— start of Extract to read —

Brian I take it then that you do not use scalpels or micro saws or modern glues, but  get out the adze  or take a spell in the saw pit then split up some treenails, oh and  heat up the old glue pot..... I couldn't resist Sir.

 

One has to accommodate all modes in this wonderful hobby of ours.

 

Pressing on, after an evening of cutting and testing a variety of width thicknesses and temperatures, I am not sure that a chart would be all that useful.

 

This is what I discovered though. I used my small clamp fixture to hold the various test pieces.

 

IMG_1389x1024.jpg

 

The smallest being .025" x .085" and largest being .125" x .280" of Castello

The smaller sizes worked well with a setting of 212f

 

It was better to use the hotter temperatures with the thicker wood. I was able to bend easily .060" x .225" with 300f and very easily with 450f  because the nozzle is so focused I was able to hold the  wood quite close to the bend area . All of the bends were free formed and let go a few moments after the heat was removed. I had 2 structural failures because I was too aggressive with those bends.

— end of Extract to read —
— start of Source data —

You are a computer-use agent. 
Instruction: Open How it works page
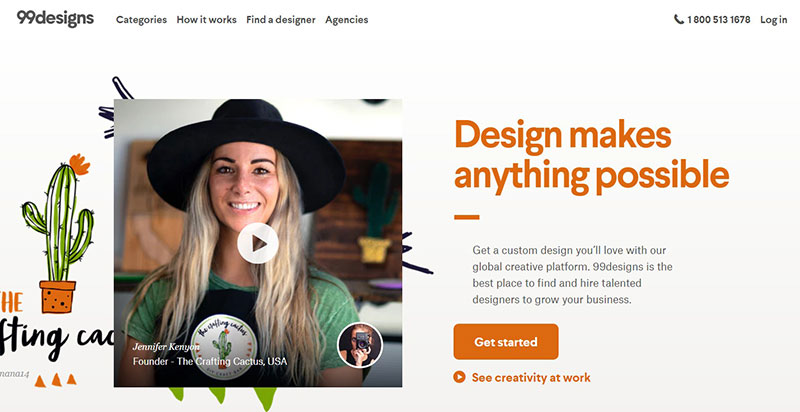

— end of Source data —

* **Written request**:
Answer these questions about the post on bending wood with heat:
(a) What did the writer use to hold the various test pieces?
(b) What setting worked well for the smaller sizes?
(c) How many structural failures were there, and what caused them?
You can leave the lines aside.

* **Correct result**:
(a) A small clamp fixture.
(b) 212f.
(c) Two, because the writer was too aggressive with those bends.